Metadata-Driven PII Masking in dbt on AWS Glue

TL;DR 
Implementing PII masking in dbt on AWS Glue isn’t straightforward, especially when working with Spark SQL and Iceberg tables. In this blog, I walk through a metadata-driven approach to masking sensitive data using dbt macros and post-hooks, without modifying model SQL. 

 

Introduction 

When building a dbt data pipeline, we must mask Personally Identifiable Information (PII) in non-production environments so that developers could work safely with realistic-looking data without ever touching real customer details.  
 
No mature library exists for dbt + Glue/Spark, so I engineered a clean, metadata-driven solution using native dbt Jinja macros and a single post-hook entry in dbt_project.yml.  
This results in zero changes to individual model SQL files, masking declared purely in YAML.  

Table of Contents

Why PII Masking indbt is critical for Dev Environments 

Data pipelines built for large-scale migrations inevitably deal with sensitive customer information: names, email addresses, phone numbers, dates of birth.  

In a production environment, access controls and governance policies protect this data. But in development and testing environments, engineers need to run the full pipeline, including building and validating target tables, which means the data has to flow through. 

The naive solution (give dev engineers read access to the same production data) is a compliance and privacy risk. The equally naive opposite (use entirely synthetic data) often breaks model logic that depends on real-world value distributions, formats, and relationships. 
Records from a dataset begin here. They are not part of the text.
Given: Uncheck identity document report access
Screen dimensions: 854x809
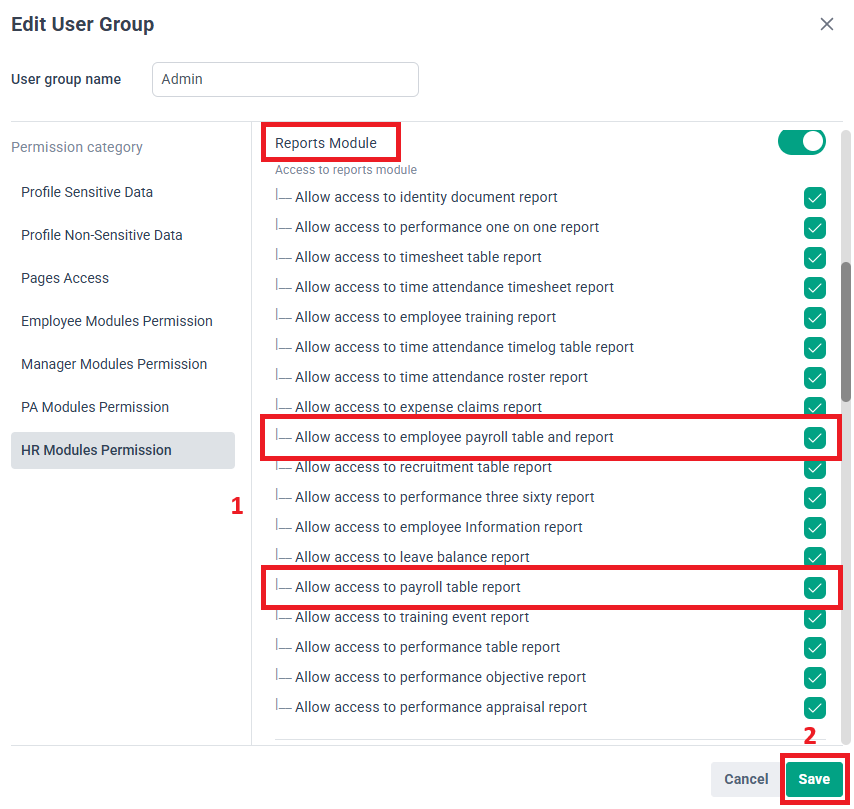Looking at the screenshot, I should [814, 198].

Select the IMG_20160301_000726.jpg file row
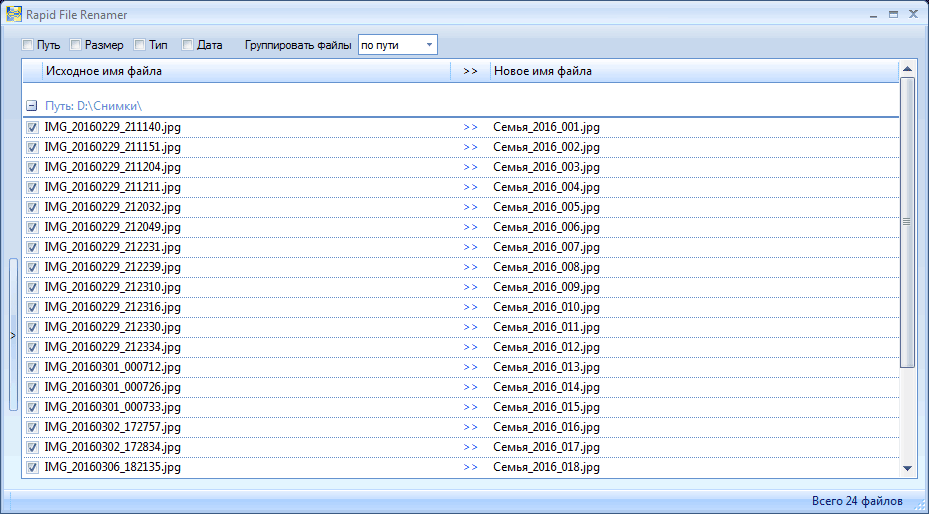pos(113,387)
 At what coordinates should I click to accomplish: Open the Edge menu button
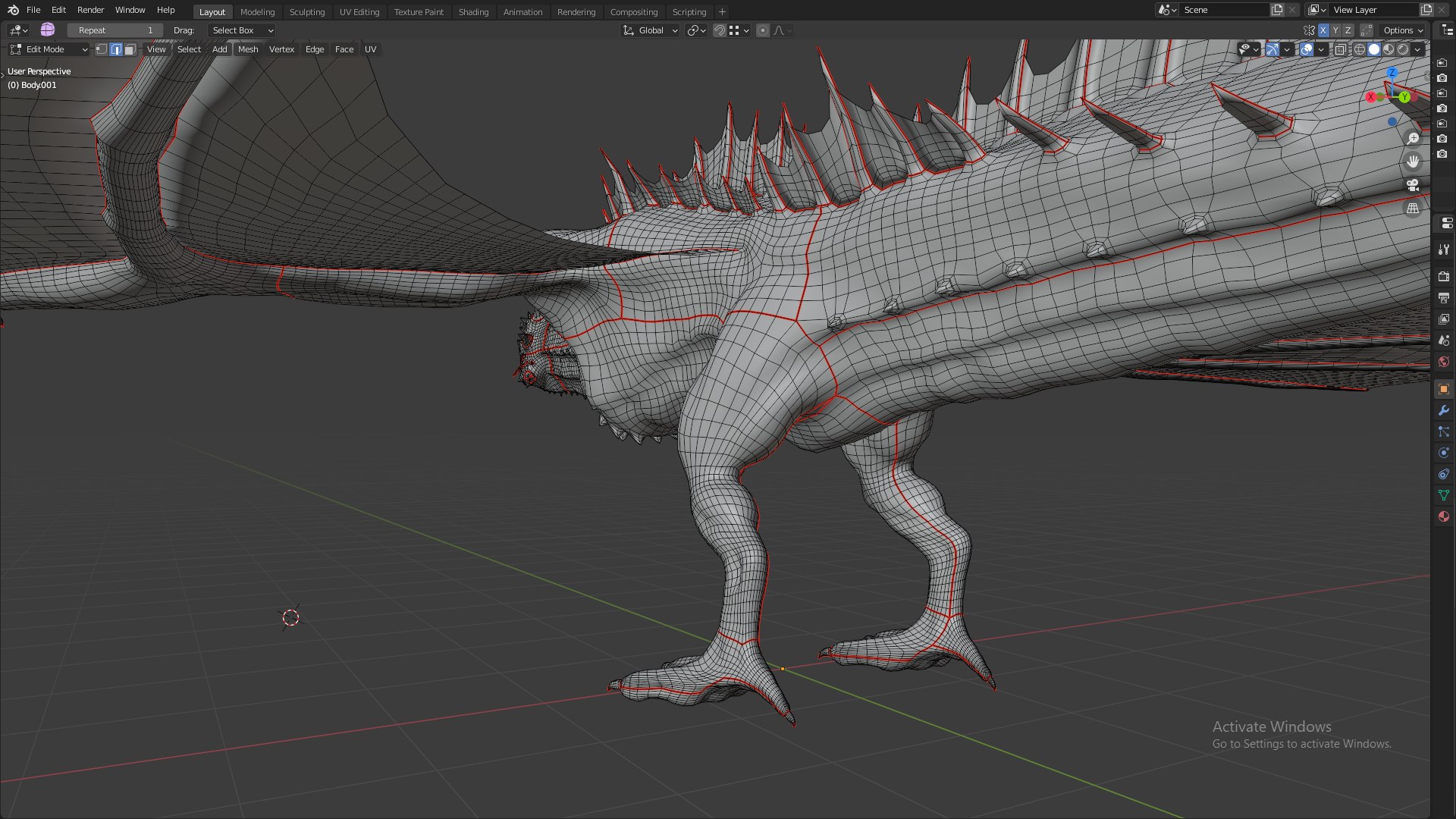click(x=315, y=49)
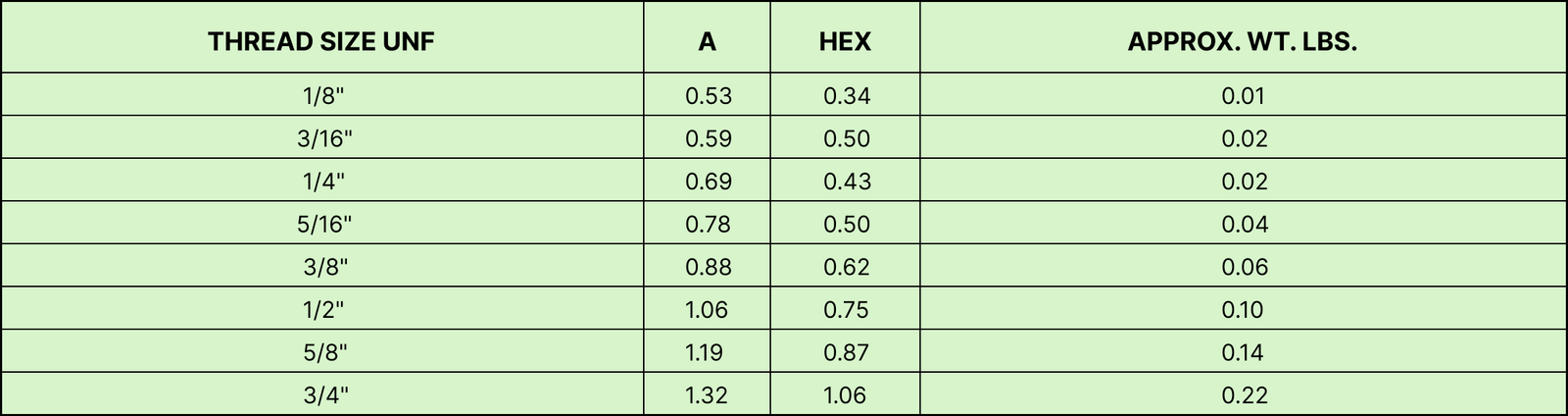Viewport: 1568px width, 416px height.
Task: Click the 3/8" thread size cell
Action: point(323,267)
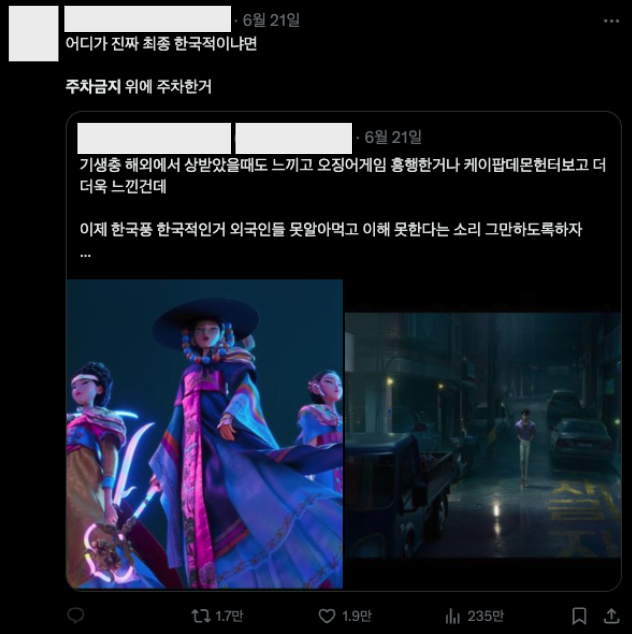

What I needed was a middle path: the pipeline runs on real data, but by the time a developer queries a dev-environment table, every PII column has been replaced with a deterministic, reversible-looking, but non-identifying value. The business logic stays valid, the privacy risk disappears. 

The constraint: the pipeline runs on AWS Glue using the dbt-glue adapter, with data stored as Apache Iceberg tables on S3 and catalogued in the AWS Glue Data Catalog. 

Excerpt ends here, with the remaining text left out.